Gellyceidrim Pit Pony Crossing the main road. Drawing
by Glen Jones, 1933.
An important role in the mining industry in the early part of the 20th
century was played by the pit ponies, who spent their working lives
underground. One colliery manager in 1922 gave the following information:
Pit ponies were not allowed to work underground until they were 4 years
old and only the best possible were of any value for colliery work.
It was important to take good care of the ponies, who were capable of
working until quite old. He stated that at the colliery where he worked
(name not given), there were working ponies that had been working underground
for 16 years and were still going strong.
The cost of a pit pony in 1922 was between £50 and £75,
compared to between £25 and £45 before the first world war.
During the war, the manager had paid £180 for one. The cost of
maintaining a pony in 1922 was on average approximately 25 shillings
per week, double what it was before the first world war.
It was essential that the ponies were well fed as their 7 hour working
day was a strenuous one. When a pony went blind, it no longer worked
underground and to protect it's eyesight, in nearly every colliery where
the stables were underground, the animal was brought to the surface
daily. The ponies' eyesight was apt to be greatly affected by exposure
to sunlight after becoming accustomed to the darkness of the colliery.
It was, however, regarded as a difficult and costly procedure to bring
the ponies to the surface daily.
The ponies were credited with having an uncanny way of sensing a danger
which was not apparent to the officials or the men. There were numberous
cases where a pony had stubbornly refused to pass a spot in the colliery
roadway (the name given to a tunnel leading up to a stall), when close
scrutiny then revealed a piece of bad top which at any time could have
caused a roof fall.
Hauliers naturally formed a close attachment to their ponies. Given
this to be the case, the manager who made the statements in this article
said that he was amazed therefore, that during the disorders of the
great coal strike of 1921, there were men capable of the callous and
inhuman attitude of abandoning such wonderful animals to their fate
in the deserted pits.
The 21st of July 1927 edition of the Amman Valley Chronicle, reported
on a compensation claim brought before a judge at Ammanford county Court.

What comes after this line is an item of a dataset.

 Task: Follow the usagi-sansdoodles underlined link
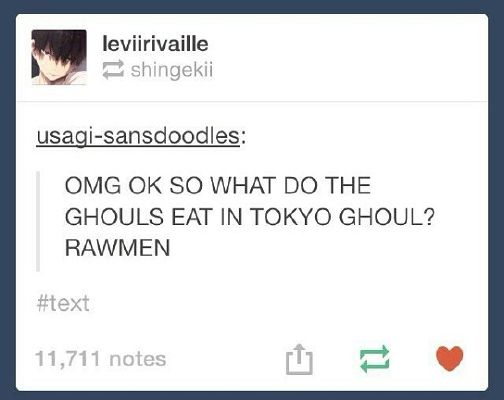pyautogui.click(x=138, y=136)
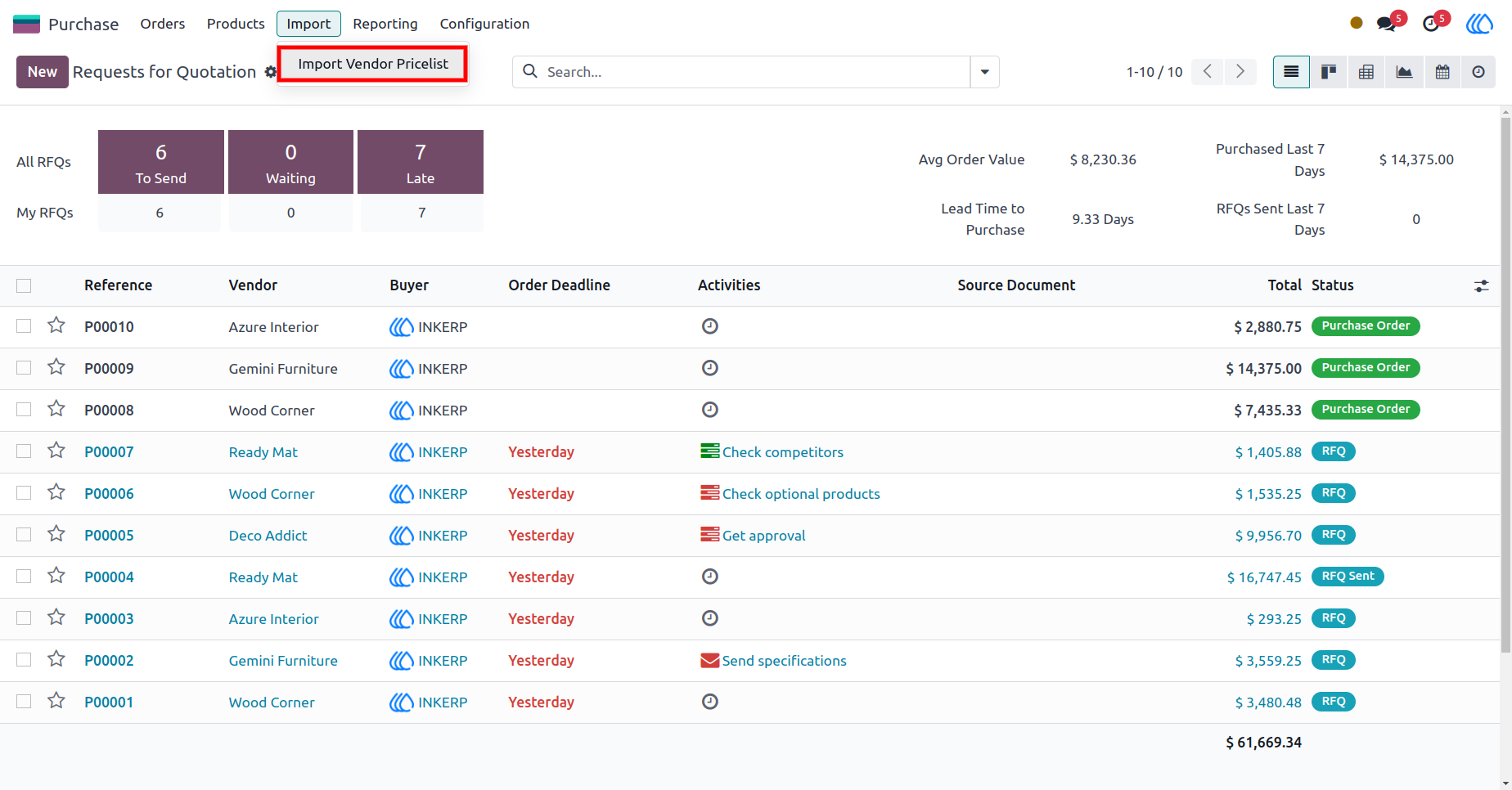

During the proceedings, the claimant; a haulier named Thomas James,
informed the court via his legal representative, of the special relationship
between him and a colliery horse named "Boxer". After receiving
an injury 16 years previously which rendered the man partially disabled,
he was only able to return to work due to the "wonderful understanding"
between himself and the horse. He stated that Boxer possessed all of
the understanding of a man, always doing as it was told and never having
to be led. He admitted that he had driven four other horses, but none
were like Boxer and neither he nor any of the other hauliers were able
to do anything with another horse named "Fire". Sadly, Boxer
had died during the last strike. The barrister representing the defence
attempted to ridicule the claimant by describing Boxer as "A wonderful
horse that died of a broken heart".
Pit ponies also benefited the community in which their colliery was
part of, in another way. At the Gellyceidrim Colliery, the workmen,
who generally grew their own vegetables, were allowed to take the manure
as fertiliser for their garden. A contractor, usually a farmer, was
then allowed to take the remaining manure to fertilise his fields. In
1914, a dispute arose between the contractor and the colliers over the
manure. The workmen, led by a local minister, led a protest march to
the contractors farm to complain that he was not leaving enough manure
for the colliers to use. The contractor attempted to prosecute some
of the party for using threatening language, which the colliers all
denied. The magistrate, however, took the view that a small number of
representatives should have visited the farmer and that it was quite
inappropriate behaviour for that many people to turn up at his farm
to protest.
The information on this page was taken from "Anthracite
and the anthracite industry", by A. Leonard Summers (published
in 1922) and from a 1914 and a 1927 edition of the Amman Valley Chronicle.